Le Groupe
Quatre hommes, 0 musiciens et pourtant ils font de la musique.

Le touche-à-tout impertinent. L'accordéon dans une main, la guitare dans l'autre, Lorenzo jongle entre les influences avec une aisance qui confine à l'insolence. Sa devise : « Si c'est beau, c'est suspect. »

Le poète râleur du groupe. Entre une ballade de Brassens et un riff de NOFX, Julio trouve toujours le mot juste pour égratigner notre époque avec tendresse. Il écrit des chansons comme d'autres font des colères — avec élégance.

Le batteur furieux. Derrière ses fûts, Vincenzo tape comme Keith Moon après trois expressos. L'intensité d'un rocker, la précision d'un horloger suisse en pleine crise existentielle.

Le groove incarné. Jo pose les fondations avec une basse qui gronde comme le ventre d'un bon vivant après un repas de fête. Discret en apparence, indispensable en pratique — comme le sel dans la soupe.
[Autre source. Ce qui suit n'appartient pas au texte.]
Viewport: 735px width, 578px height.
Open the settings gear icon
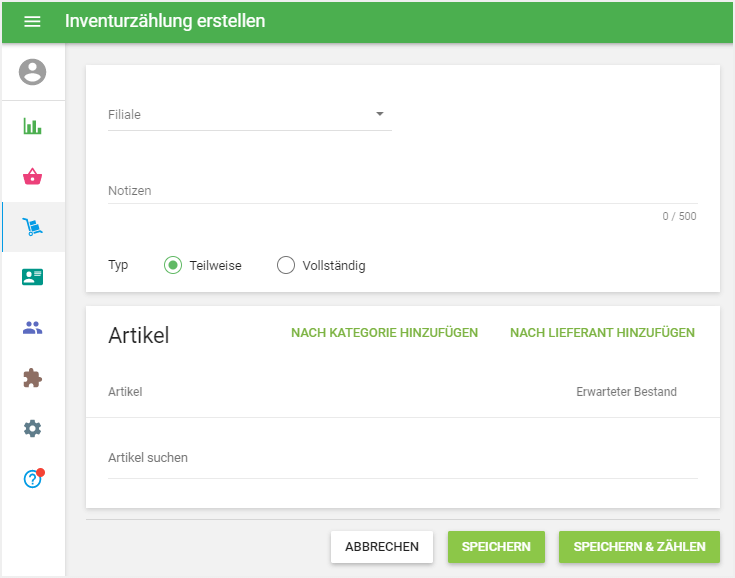point(33,428)
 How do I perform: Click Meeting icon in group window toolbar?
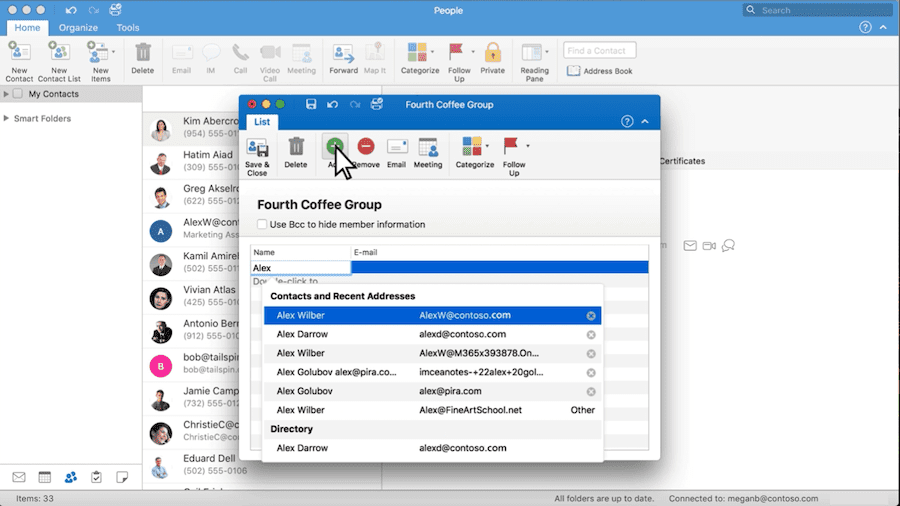(x=428, y=148)
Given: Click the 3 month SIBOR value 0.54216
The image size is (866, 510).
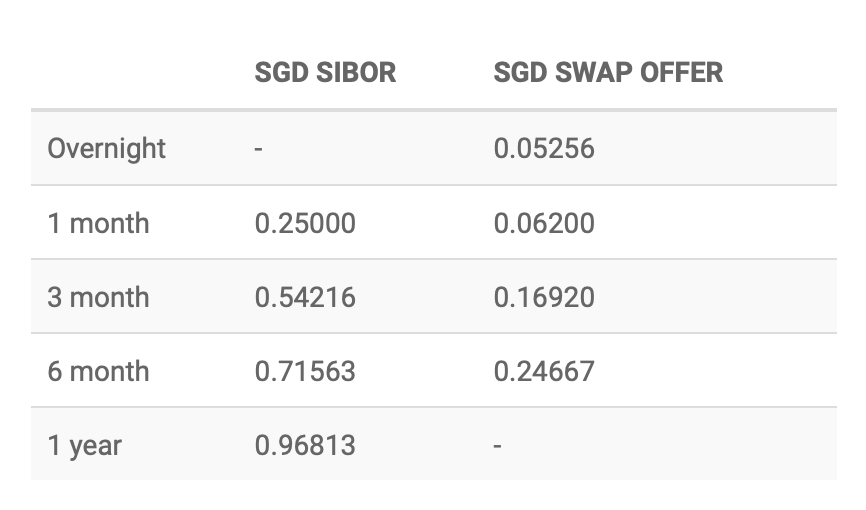Looking at the screenshot, I should coord(305,297).
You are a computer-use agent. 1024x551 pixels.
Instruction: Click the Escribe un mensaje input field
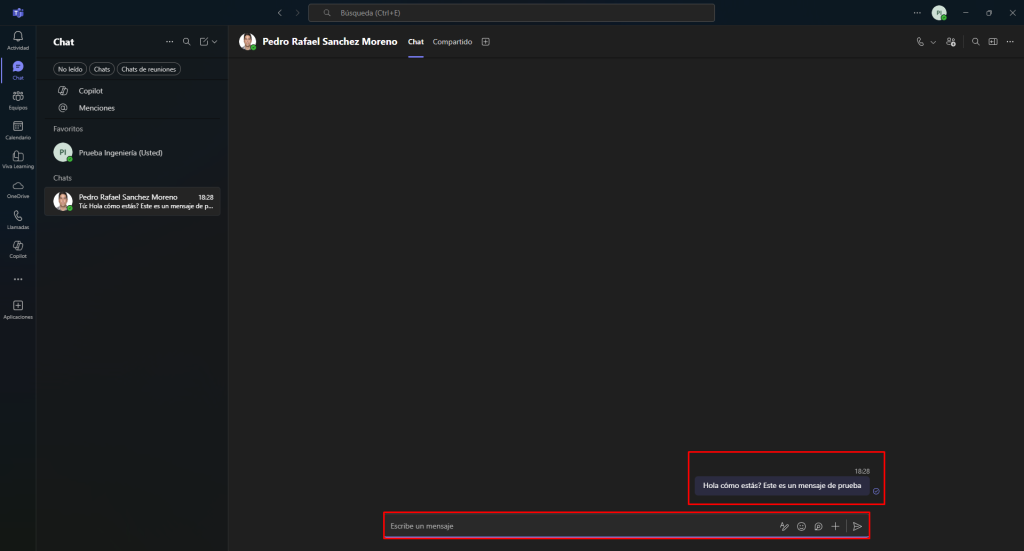click(x=570, y=526)
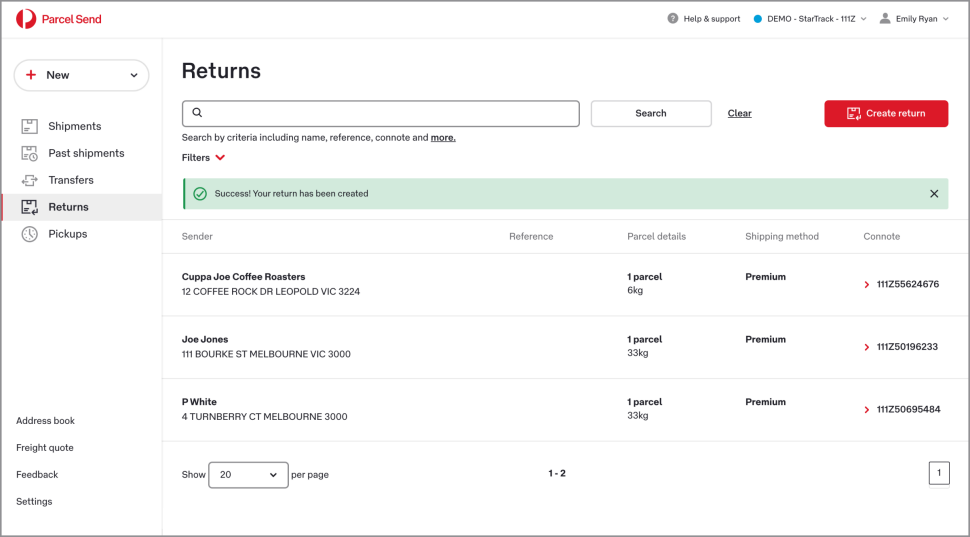Screen dimensions: 970x537
Task: Open Address book from the sidebar
Action: pyautogui.click(x=45, y=421)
La Grande Époque, c'est la rencontre improbable entre l'énergie du punk-rock français des années 90 et l'ironie mordante de la chanson à texte.
Loin des standards lisses, le groupe privilégie une authenticité rugueuse et une dynamique scénique taillée pour le live.
"On ne vient pas pour la leçon de solfège, on vient pour la sueur, le rire et le gros son."